***** EXTRACTED RECORDS *****

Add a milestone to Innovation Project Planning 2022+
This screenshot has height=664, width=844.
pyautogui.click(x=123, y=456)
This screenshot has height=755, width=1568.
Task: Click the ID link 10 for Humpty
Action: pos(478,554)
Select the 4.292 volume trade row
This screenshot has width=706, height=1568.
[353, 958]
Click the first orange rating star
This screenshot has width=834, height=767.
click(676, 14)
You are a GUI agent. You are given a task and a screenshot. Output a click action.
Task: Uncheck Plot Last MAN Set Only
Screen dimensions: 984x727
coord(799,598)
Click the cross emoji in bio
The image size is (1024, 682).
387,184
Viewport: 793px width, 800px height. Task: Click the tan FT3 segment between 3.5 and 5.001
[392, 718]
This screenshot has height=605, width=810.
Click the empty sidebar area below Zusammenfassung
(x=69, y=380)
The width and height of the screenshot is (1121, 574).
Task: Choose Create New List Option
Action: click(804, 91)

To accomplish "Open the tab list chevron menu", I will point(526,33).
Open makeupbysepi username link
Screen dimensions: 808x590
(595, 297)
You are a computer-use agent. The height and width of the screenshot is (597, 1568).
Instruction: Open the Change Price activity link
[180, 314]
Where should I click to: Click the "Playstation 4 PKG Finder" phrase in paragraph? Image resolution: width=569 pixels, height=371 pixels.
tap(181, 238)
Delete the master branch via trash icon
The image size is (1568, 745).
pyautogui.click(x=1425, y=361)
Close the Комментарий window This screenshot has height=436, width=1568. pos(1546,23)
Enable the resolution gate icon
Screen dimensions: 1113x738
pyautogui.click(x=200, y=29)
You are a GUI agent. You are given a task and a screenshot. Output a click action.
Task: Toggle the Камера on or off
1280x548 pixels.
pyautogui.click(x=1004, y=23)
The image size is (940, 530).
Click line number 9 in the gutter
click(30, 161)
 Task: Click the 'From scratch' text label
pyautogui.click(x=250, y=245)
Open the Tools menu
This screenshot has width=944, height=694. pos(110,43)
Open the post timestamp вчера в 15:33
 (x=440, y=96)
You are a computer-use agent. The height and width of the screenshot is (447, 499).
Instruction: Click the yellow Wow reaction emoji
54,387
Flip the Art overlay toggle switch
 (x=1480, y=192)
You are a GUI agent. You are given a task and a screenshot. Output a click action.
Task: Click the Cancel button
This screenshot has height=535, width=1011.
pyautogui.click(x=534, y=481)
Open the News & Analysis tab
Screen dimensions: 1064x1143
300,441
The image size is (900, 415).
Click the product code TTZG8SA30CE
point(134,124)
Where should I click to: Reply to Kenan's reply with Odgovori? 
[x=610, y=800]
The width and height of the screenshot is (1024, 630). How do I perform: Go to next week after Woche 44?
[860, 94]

*****

ABOUT THIS TASK: Repeat the data word for word.

YOUR SOLUTION:
Add a milestone to Innovation Project Planning 2022+
This screenshot has height=664, width=844.
pyautogui.click(x=123, y=456)
This screenshot has height=755, width=1568.
Task: Click the ID link 10 for Humpty
Action: pos(478,554)
Select the 4.292 volume trade row
This screenshot has width=706, height=1568.
[353, 958]
Click the first orange rating star
This screenshot has width=834, height=767.
click(676, 14)
You are a GUI agent. You are given a task and a screenshot. Output a click action.
Task: Uncheck Plot Last MAN Set Only
Screen dimensions: 984x727
coord(799,598)
Click the cross emoji in bio
The image size is (1024, 682).
387,184
Viewport: 793px width, 800px height. Task: Click the tan FT3 segment between 3.5 and 5.001
[392, 718]
This screenshot has height=605, width=810.
Click the empty sidebar area below Zusammenfassung
(x=69, y=380)
The width and height of the screenshot is (1121, 574).
Task: Choose Create New List Option
Action: click(804, 91)

To accomplish "Open the tab list chevron menu", I will point(526,33).
Open makeupbysepi username link
Screen dimensions: 808x590
(595, 297)
You are a computer-use agent. The height and width of the screenshot is (597, 1568).
Instruction: Open the Change Price activity link
[180, 314]
Where should I click to: Click the "Playstation 4 PKG Finder" phrase in paragraph? Image resolution: width=569 pixels, height=371 pixels.
tap(181, 238)
Delete the master branch via trash icon
The image size is (1568, 745).
pyautogui.click(x=1425, y=361)
Close the Комментарий window This screenshot has height=436, width=1568. pos(1546,23)
Enable the resolution gate icon
Screen dimensions: 1113x738
pyautogui.click(x=200, y=29)
You are a GUI agent. You are given a task and a screenshot. Output a click action.
Task: Toggle the Камера on or off
1280x548 pixels.
pyautogui.click(x=1004, y=23)
The image size is (940, 530).
Click line number 9 in the gutter
click(30, 161)
 Task: Click the 'From scratch' text label
pyautogui.click(x=250, y=245)
Open the Tools menu
This screenshot has width=944, height=694. pos(110,43)
Open the post timestamp вчера в 15:33
 (x=440, y=96)
You are a computer-use agent. The height and width of the screenshot is (447, 499).
Instruction: Click the yellow Wow reaction emoji
54,387
Flip the Art overlay toggle switch
 (x=1480, y=192)
You are a GUI agent. You are given a task and a screenshot. Output a click action.
Task: Click the Cancel button
This screenshot has height=535, width=1011.
pyautogui.click(x=534, y=481)
Open the News & Analysis tab
Screen dimensions: 1064x1143
300,441
The image size is (900, 415).
Click the product code TTZG8SA30CE
point(134,124)
Where should I click to: Reply to Kenan's reply with Odgovori? 
[x=610, y=800]
The width and height of the screenshot is (1024, 630). How do I perform: Go to next week after Woche 44?
[860, 94]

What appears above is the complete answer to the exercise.